العربية

A New Year, A New You

No Better Time Than Now to Quit Smoking

Smoking just one cigarette can increase heart rate and blood pressure, decrease blood flow and oxygen absorption in the lungs, and cause a drop in the skin temperature of the fingers and toes. These are just a few of the instant negative effects smoking inflicts on the human body.

The Kingdom has an estimated 6 million smokers. That is six million people who deliberately put their health and the health of those who are around them when they smoke at risk, according to “Naqaa”, Saudi Arabia’s Anti-Smoking Society. Of those six million, seventy-two die every day. Doing the math, it is around 26,000 people who die each year from smoking.

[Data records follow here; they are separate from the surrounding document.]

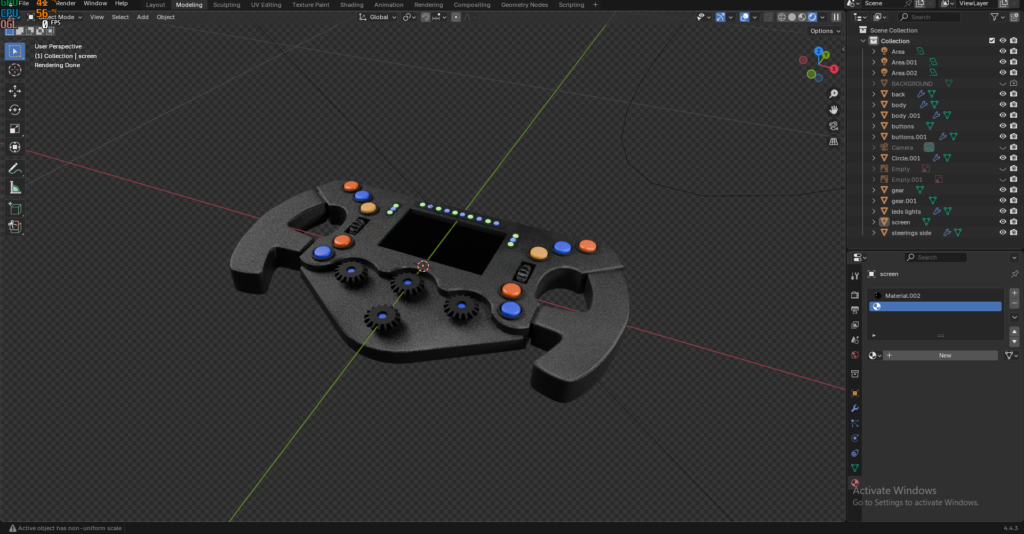
Task: Uncheck the Collection exclude checkbox
Action: (x=991, y=41)
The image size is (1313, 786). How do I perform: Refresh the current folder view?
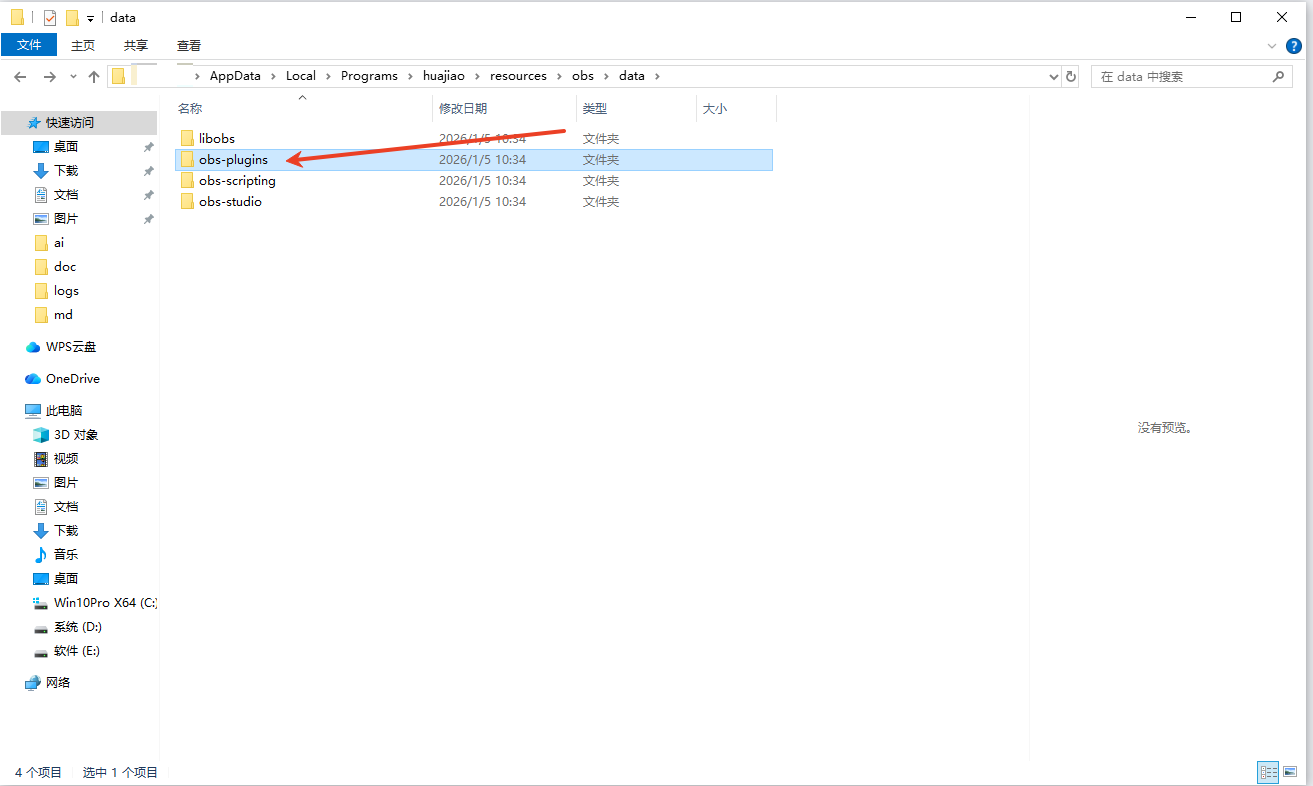click(x=1071, y=77)
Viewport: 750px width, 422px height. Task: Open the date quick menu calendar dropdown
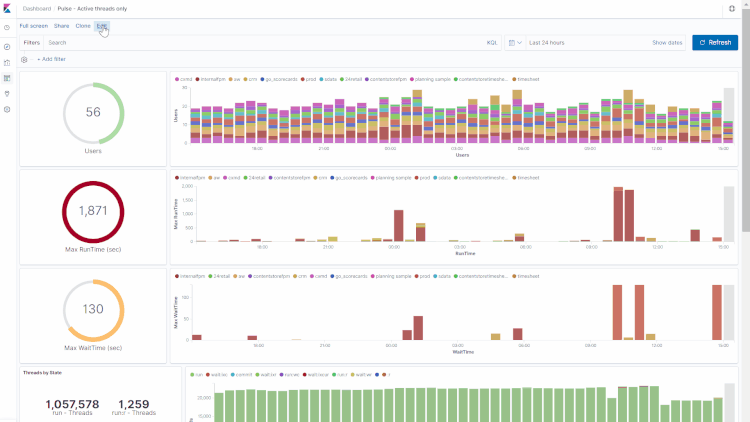pyautogui.click(x=513, y=43)
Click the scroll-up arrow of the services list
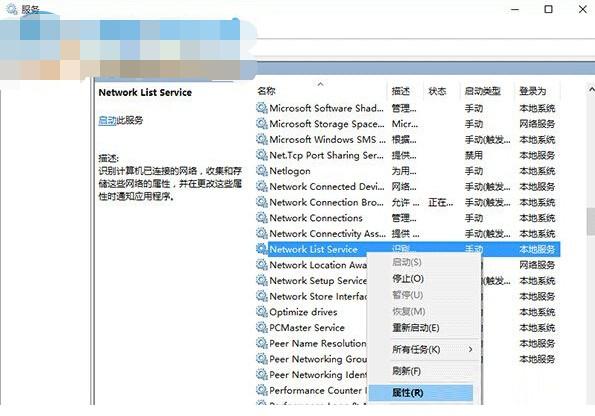595x416 pixels. (x=591, y=90)
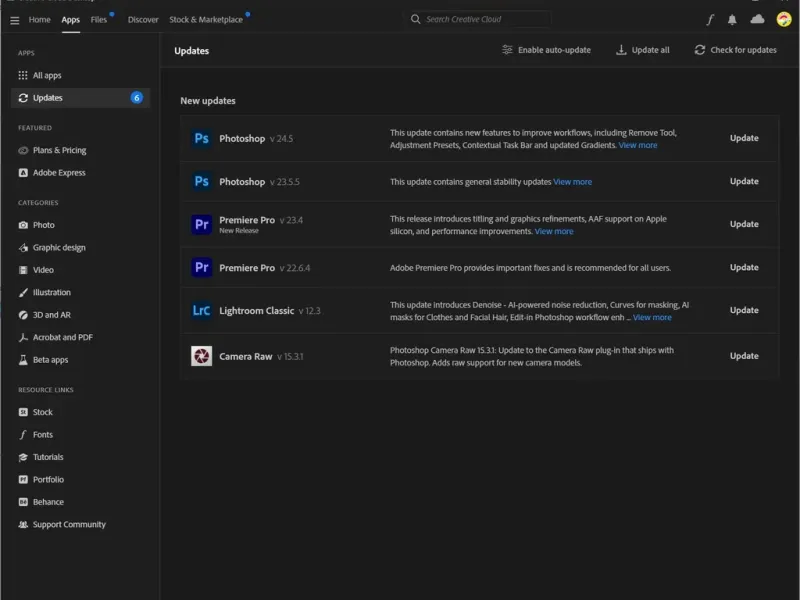Open the Stock & Marketplace tab

[x=206, y=20]
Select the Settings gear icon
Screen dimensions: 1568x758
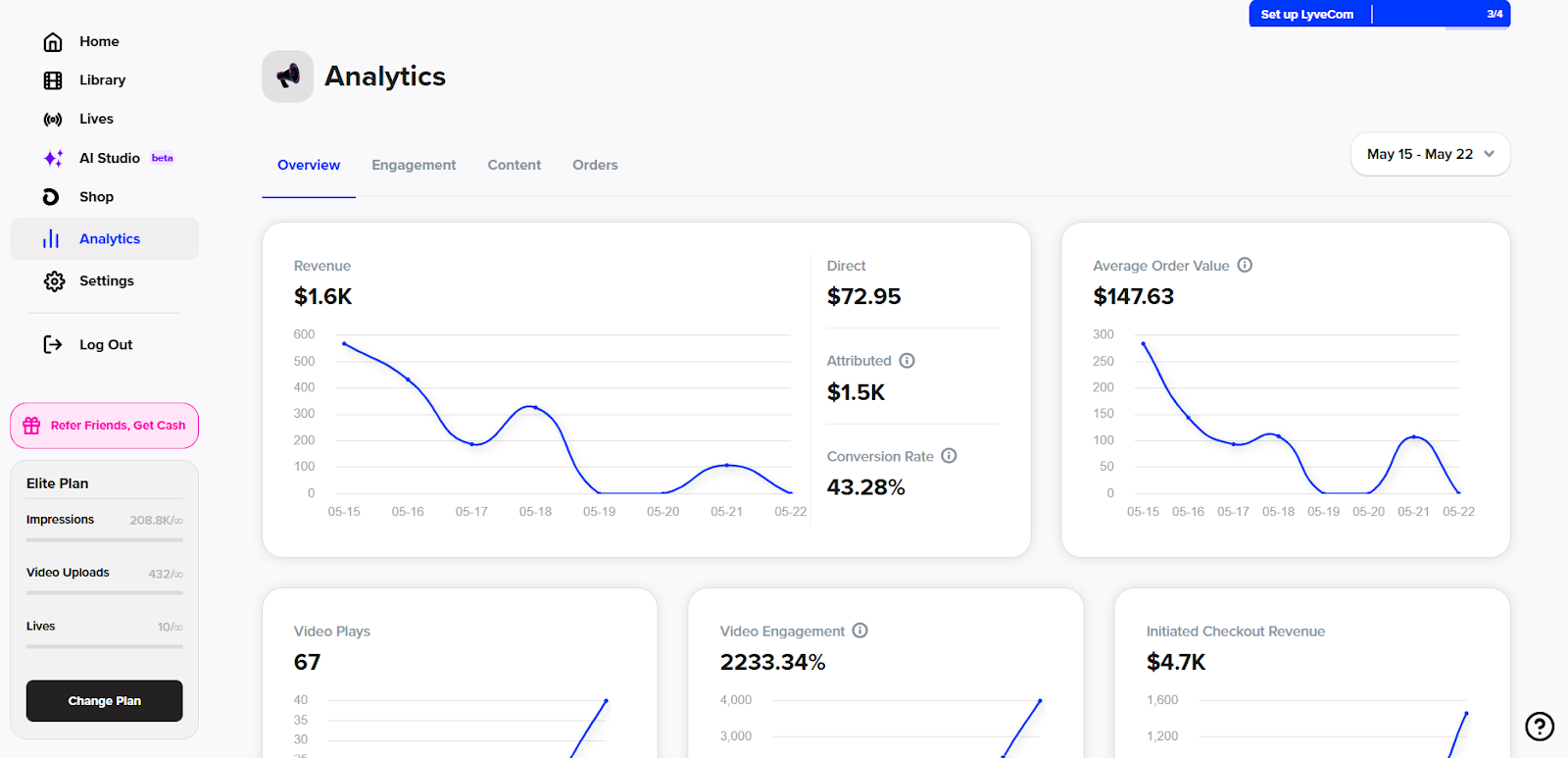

According to the World Health Organization (WHO), smoking is the leading cause of PREVENTABLE DEATH worldwide. There is NO Better Time than NOW to Quit Smoking.

Wafa Alazmi, Tobacco Dependence Treatment Specialist & Smoking Cessation Program Team Leader in the JHAH Environmental Compliance Unit, shares with us the effects of smoking, and how you can quit and stay smoke free.

What are the short and long term effects of smoking?

The short term effects of smoking include staining of the teeth and fingernails, an increase in susceptibility to gum disease, diminished sense of smell and taste, bad breath, and odors on your clothes, hair and hands. The long term effects include an increased risk of developing cancer of the lungs, mouth, larynx, esophagus, kidney, bladder, or pancreas. Smoking also causes lung damage, heart disease, and hypertension.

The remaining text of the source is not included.